Berdasarkan regulasi tersebut, pembebasan tanah dilakukan melalui empat tahap: perencanaan, persiapan, pelaksanaan, dan penyerahan hasil. Pemprov DKI diperkirakan masih harus membebaskan lahan seluas 12–13 hektare, mencakup sekitar 634 bidang tanah. Wilayah Cawang menjadi lokasi dengan jumlah bidang terbanyak, yakni 411 bidang dengan luas mencapai sekitar 58.946 meter persegi.
Dalam menghadapi tantangan ini, pendekatan pemerintah harus berubah. Normalisasi sungai tak cukup hanya dipahami sebagai proyek teknis pengendalian banjir, tetapi perlu dilihat sebagai bagian dari pembangunan sosial yang manusiawi dan berkeadilan. Pemerintah harus memastikan bahwa hunian pengganti layak secara kualitas, terhubung dengan pusat ekonomi warga, dan tidak memutus akses terhadap penghidupan mereka.
Solusi bijak lainnya adalah melibatkan tokoh masyarakat, organisasi sipil, dan kalangan akademisi secara aktif dalam proses perencanaan, sosialisasi, hingga pelaksanaan program. Keterlibatan yang inklusif dan transparan akan menumbuhkan rasa memiliki dari warga serta meningkatkan kepercayaan terhadap pemerintah.

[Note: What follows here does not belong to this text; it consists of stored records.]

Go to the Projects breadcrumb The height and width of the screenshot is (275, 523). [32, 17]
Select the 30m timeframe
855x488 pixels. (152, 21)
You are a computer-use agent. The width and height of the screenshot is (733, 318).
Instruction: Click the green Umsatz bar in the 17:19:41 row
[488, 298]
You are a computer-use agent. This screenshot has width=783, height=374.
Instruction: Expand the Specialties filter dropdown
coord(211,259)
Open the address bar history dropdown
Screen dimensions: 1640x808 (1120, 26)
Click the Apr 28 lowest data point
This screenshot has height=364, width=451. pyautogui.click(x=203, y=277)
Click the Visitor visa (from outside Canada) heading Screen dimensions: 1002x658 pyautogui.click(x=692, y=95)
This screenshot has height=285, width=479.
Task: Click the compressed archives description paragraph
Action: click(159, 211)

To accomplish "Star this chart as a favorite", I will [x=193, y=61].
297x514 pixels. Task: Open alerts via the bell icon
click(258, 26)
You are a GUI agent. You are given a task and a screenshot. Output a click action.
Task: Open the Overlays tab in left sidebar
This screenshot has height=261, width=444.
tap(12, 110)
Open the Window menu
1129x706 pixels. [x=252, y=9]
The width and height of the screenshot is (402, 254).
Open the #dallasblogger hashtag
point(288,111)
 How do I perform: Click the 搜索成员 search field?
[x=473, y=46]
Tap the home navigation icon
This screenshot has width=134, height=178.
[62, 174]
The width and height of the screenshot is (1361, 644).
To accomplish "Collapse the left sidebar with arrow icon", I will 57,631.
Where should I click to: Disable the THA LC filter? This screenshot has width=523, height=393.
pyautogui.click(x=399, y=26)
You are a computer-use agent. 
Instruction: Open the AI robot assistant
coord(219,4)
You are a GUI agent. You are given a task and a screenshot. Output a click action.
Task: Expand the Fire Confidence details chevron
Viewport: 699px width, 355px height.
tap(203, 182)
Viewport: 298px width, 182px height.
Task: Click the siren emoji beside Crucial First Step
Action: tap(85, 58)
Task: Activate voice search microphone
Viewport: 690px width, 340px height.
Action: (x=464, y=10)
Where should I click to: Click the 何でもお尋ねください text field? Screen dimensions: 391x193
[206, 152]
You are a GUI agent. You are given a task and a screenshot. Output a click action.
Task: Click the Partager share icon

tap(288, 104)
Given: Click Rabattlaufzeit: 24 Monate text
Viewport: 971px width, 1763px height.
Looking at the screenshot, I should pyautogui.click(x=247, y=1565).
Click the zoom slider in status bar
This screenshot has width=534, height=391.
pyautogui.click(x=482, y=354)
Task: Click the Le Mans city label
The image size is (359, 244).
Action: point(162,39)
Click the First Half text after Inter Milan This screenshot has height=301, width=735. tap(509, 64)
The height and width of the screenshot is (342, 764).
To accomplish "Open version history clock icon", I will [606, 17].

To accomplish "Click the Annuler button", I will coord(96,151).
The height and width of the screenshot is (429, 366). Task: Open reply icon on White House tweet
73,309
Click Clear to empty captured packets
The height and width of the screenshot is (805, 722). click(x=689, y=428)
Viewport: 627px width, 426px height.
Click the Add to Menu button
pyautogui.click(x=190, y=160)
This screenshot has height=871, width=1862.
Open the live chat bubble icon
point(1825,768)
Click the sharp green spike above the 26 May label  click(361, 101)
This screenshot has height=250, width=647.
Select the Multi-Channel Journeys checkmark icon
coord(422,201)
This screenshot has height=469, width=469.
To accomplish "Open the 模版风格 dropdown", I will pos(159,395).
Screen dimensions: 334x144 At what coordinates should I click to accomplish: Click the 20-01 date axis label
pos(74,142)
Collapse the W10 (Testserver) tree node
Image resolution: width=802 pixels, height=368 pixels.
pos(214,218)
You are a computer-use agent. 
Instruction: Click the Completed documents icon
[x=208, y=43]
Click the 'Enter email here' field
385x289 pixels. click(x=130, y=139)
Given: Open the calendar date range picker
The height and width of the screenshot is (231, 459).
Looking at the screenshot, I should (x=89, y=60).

Dengan pendekatan yang bijak, partisipatif, dan berkeadilan, impian menjadikan Sungai Ciliwung sebagai sungai yang tertata, aman, dan tidak lagi menjadi sumber banjir bisa terwujud. Normalisasi yang memanusiakan, bukan menggusur, adalah solusi yang tepat untuk masa depan Jakarta yang lebih tangguh dan manusiawi.
Namun demikian, jika relokasi atau penggusuran menjadi langkah yang tidak bisa dielakkan, maka harus dijalankan secara adil dan manusiawi. Untuk membawa Jakarta menuju perubahan besar, memang terkadang diperlukan keputusan yang kurang populer. Tapi jika kebijakan tersebut dilandasi semangat untuk kebaikan bersama, maka perubahan itu layak untuk diperjuangkan dengan penuh keberanian dan komitmen.@
*) Ketua Himpunan Masyarakat Nusantara (Hasrat)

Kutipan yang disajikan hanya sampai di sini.